Pues, no. Para el inmaduro, si es ególatra y centro del mundo, el error es nefasto: “Yo hice todo bien. Tú eres culpable y también el vecino, y el de más allá… Todos tienen defectos, menos yo. Yo soy perfecto. Poseo la verdad. Los demás son tontos, malos y mediocres”.
Cargar la responsabilidad en el otro, también tiene raíces históricas. En la Colonia, la mayor parte de la población fue tratada como inferior. No podía pensar y había que protegerla. Allí una de las fuentes del paternalismo.
El resultado es que hasta hoy tenemos mentes colonizadas. Somos dogmáticos, inseguros y nos es difícil crear pensamiento propio. Si somos intelectuales, nos aprendemos de memoria las frases de autores famosos, para aparecer inteligentes, en cualquier reunión con otros “inteligentes”. Tenemos escasa capacidad crítica, y casi nula autocrítica.

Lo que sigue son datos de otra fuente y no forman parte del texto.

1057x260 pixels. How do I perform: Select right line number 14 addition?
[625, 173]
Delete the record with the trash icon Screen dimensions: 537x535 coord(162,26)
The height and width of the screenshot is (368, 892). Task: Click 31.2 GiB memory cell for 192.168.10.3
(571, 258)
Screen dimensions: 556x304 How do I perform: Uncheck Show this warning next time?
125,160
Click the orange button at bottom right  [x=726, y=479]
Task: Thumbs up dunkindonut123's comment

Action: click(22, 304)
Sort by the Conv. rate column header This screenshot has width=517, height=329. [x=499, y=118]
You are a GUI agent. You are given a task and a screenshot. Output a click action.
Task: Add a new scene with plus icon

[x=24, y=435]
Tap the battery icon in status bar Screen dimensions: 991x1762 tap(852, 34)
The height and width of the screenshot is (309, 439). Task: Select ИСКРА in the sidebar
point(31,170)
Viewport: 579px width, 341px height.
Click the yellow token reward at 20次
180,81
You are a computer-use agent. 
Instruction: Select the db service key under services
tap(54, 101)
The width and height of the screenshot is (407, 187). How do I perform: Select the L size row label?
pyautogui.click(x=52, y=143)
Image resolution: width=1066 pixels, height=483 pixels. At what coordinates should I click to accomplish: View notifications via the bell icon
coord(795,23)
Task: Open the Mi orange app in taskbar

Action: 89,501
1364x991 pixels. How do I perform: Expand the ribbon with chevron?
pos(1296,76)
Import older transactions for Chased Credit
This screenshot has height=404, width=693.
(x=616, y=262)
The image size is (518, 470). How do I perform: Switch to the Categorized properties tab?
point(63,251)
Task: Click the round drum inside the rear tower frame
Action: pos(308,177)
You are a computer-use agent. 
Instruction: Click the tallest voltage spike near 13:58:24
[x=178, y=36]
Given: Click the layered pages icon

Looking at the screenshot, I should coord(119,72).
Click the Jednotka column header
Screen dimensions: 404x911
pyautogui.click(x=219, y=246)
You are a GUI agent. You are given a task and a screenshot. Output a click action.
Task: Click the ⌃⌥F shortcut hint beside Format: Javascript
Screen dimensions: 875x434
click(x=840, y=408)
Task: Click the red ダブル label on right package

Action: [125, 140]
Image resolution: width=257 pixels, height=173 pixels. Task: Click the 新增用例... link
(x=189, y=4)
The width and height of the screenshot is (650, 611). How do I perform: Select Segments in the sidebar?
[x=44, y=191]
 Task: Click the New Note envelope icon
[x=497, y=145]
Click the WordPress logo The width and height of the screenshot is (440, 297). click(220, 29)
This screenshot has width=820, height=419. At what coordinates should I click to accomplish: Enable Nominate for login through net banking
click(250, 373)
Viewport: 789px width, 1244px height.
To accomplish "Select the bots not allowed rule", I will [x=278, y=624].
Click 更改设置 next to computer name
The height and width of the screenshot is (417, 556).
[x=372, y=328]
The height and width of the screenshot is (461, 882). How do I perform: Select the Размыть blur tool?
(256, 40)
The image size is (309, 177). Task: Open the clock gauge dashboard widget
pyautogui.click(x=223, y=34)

No obstante, en política, echar la culpa a los demás es una vieja y mañosa práctica para sostenerse en el poder creando cortinas de humo que impiden ver la realidad a los gobernados. Muchos líderes latinoamericanos nunca tienen errores. Sus gobiernos se descalabran, pero se justifican inculpando a la prensa, al comercio internacional, a la conspiración de las derechas y, lo más trillado, al imperialismo. Ciertamente que algunas de esas causas podrían explicar algo de la crisis, pero parte. Con las cortinas se invisibiliza su gestión.
A estas alturas, es dramático escuchar a connotados líderes y lideresas del populismo de izquierdas del siglo XXI, como los de Brasil o Bolivia, protagonistas en estos días, denunciando conspiraciones continentales, desestabilización de la democracia, conjura del imperialismo, justo cuando sus trapos sucios están siendo sacados al sol. Y su ineficiencia, corrupción y derroche comienzan a ser percibidos por la población, que no es tonta ni manipulada, como lo manifiestan entre líneas, sueltos de lengua, los acorralados populistas.
Si es impresentable el discurso de estos dirigentes, es trágico escuchar las justificaciones de sus seguidores, sobre todo de los más informados, de los “intelectuales”. No hay más ciego que el que no quiere ver, dice la sabiduría popular. ¿Pero por qué no quieren ver? Hay cegueras por inmadurez intelectual y emocional; hay dogmatismo e incapacidad crítica y autocrítica; hay pragmatismo: “el fin justifica los medios”; pero también hay cegueras por intereses: consultorías, altos empleos, becas, contratos y poder.
Pero, hoy los populistas ya no pueden hablar tan duro contra el imperio, cuando el hermano mayor, Cuba, vive un romance con el Tío Sam. ¡Patético!